In your company, an ancient matching system is used to match two strings: a to-be-matched string and a pattern string. The to-be-matched string is a strict binary string (i.e. it contains only \(0\) and \(1\)), while the pattern string is composed of four types of characters: \(0\), \(1\), \(\ast\), and \(\wedge\). Here, \(\ast\) represents the ability to match zero or more arbitrary binary characters, and \(\wedge\) represents matching exactly one binary character.

The system supports two matching methods: maximum matching and minimum matching. Both methods work similarly in that they try to match the given strings from the starting positions, but they differ in the enumeration order for \(\ast\):

• Maximum Matching: When encountering a \(\ast\), the system enumerates the possible number of characters to match from \(L\) to 0 (where \(L\) is the remaining length of the to-be-matched string). Before each enumeration, it consumes 1 unit of energy.
• Minimum Matching: Similar to the maximum matching method except that it enumerates from 0 to \(L\).

For literal characters (\(0\) or \(1\)) and for \(\wedge\), the system will consume 1 unit of energy for each character comparison (provided the to-be-matched string is not exhausted), otherwise it backtracks to the previous \(\ast\) decision. When the pattern string is exhausted, the to-be-matched string must also be exhausted for a successful match. If all attempts fail, the system returns "No"; otherwise, it returns "Yes" when a complete match is found.

Your task is to construct both a pattern string and a to-be-matched string, each of length \(n\) (\(n \ge 1\)), for a given matching method (either maximum or minimum) so that:

1. The system returns "Yes" (i.e. the two strings match).
2. The total energy consumption is maximized using the underlying brute-force matching algorithm.

Hint: One strategy is to force the system to explore as many unsuccessful enumeration branches as possible for the \(\ast\) operator. For example, consider a pattern that starts with a \(\ast\) followed by a fixed literal string. If you choose the literal part so that the only correct match for the \(\ast\) is not the first attempted possibility, the system will try many alternatives before arriving at the unique successful branch.

A concrete construction is as follows. Let the pattern string be:

[ P = \ast ; S ]

and the to-be-matched string be:

[ T = \underbrace{0,0,\ldots,0}_{n\text{ times}}. ]

Here, choose \(S\) (a binary string of length \(n-1\)) to be all zeros. Thus, the pattern string becomes:

[ P = \ast ; \underbrace{0 0 \ldots 0}_{n-1}]

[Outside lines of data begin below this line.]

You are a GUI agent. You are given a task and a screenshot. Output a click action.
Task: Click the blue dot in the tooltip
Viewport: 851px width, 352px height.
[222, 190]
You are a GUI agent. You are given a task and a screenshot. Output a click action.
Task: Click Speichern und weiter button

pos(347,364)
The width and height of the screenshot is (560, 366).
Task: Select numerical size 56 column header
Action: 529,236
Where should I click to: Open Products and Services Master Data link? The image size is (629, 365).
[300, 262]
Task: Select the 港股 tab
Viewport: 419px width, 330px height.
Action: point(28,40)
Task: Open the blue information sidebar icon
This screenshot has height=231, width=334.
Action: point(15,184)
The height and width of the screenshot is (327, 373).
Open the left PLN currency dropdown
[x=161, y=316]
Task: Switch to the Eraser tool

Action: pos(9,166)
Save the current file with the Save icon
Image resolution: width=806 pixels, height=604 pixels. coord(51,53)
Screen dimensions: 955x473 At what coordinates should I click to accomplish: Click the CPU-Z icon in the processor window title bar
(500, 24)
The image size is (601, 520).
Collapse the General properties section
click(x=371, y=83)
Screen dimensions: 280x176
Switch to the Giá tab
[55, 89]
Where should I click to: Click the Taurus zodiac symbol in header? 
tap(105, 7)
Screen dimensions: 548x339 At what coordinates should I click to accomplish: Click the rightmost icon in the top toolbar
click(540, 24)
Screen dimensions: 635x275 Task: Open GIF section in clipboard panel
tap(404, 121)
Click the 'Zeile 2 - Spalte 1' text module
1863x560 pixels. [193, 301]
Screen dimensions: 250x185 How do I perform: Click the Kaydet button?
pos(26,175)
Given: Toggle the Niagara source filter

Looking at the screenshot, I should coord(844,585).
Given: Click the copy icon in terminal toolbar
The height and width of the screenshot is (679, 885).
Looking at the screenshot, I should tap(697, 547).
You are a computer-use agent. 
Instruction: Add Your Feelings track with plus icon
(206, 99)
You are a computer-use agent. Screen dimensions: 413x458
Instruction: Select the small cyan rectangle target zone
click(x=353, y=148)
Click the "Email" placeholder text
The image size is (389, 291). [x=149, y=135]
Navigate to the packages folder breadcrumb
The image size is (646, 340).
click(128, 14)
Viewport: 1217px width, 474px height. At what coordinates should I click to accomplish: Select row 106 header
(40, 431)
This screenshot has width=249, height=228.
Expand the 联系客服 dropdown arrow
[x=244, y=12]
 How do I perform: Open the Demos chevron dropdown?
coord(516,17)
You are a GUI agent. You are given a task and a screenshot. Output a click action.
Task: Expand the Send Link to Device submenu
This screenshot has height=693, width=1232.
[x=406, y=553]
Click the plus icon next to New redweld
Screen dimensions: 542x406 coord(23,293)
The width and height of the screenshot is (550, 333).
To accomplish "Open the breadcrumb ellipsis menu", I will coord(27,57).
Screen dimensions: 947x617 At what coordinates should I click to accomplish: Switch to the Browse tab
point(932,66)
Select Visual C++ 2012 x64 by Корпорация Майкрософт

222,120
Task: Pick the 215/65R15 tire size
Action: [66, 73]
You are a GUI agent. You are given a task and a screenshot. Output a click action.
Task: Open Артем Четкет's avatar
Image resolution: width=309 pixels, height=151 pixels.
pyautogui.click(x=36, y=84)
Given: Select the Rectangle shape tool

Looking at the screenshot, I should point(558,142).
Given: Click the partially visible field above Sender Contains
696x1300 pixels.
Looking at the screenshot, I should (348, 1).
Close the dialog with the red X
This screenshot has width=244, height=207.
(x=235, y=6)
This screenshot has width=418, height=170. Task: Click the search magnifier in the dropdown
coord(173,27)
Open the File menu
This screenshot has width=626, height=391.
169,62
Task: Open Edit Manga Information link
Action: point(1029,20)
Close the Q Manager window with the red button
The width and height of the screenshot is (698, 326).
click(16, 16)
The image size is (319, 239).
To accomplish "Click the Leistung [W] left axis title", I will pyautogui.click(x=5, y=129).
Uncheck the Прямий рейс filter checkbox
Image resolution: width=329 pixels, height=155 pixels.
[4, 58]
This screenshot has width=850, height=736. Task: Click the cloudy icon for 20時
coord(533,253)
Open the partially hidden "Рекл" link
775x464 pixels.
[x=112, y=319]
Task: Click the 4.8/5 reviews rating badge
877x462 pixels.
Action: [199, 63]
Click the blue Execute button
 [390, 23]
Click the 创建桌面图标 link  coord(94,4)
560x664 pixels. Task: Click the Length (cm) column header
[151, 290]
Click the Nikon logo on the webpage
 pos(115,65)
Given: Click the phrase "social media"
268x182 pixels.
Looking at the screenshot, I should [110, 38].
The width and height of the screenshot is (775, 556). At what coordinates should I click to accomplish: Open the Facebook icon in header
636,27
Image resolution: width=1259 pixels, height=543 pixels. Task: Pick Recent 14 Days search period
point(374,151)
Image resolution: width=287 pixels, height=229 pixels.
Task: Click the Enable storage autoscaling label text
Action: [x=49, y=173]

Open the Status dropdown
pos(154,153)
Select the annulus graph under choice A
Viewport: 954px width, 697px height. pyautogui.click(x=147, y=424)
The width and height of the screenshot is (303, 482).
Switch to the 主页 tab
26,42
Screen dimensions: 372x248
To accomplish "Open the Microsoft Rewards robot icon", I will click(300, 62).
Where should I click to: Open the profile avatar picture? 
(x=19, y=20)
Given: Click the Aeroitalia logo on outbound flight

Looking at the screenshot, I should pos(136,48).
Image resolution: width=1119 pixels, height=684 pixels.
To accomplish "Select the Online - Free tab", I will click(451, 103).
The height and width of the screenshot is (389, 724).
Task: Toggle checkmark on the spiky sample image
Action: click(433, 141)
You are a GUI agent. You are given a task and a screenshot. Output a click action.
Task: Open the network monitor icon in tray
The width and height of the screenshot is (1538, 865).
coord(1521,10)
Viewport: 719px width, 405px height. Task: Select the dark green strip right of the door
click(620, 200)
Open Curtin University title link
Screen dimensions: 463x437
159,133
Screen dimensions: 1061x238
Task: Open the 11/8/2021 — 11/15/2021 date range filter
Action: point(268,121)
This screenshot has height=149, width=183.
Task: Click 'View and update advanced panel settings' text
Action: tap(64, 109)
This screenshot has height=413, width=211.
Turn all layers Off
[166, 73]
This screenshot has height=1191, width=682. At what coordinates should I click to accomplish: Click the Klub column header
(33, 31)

and the to-be-matched string is:

[ T = \underbrace{0 0 \ldots 0}_{n}].

For the match to succeed, the \(\ast\) must match exactly 1 character. With the maximum matching method, \(\ast\) will enumerate from \(n\) downwards, and with the minimum matching method, it will enumerate from 0 upwards. In both cases, only the branch where \(\ast\) matches one character will lead to a successful match, and the system will expend maximal energy in exploring wrong choices.

inputFormat

The input consists of a single line containing an integer \(n\) (the length of both the pattern and the to-be-matched strings) and a string that specifies the matching method. The matching method is either maximum or minimum, indicating which matching strategy the ancient system uses.

For example:

5 maximum

outputFormat

Output two lines:

• The first line is the constructed pattern string of length \(n\).
• The second line is the constructed to-be-matched string of length \(n\).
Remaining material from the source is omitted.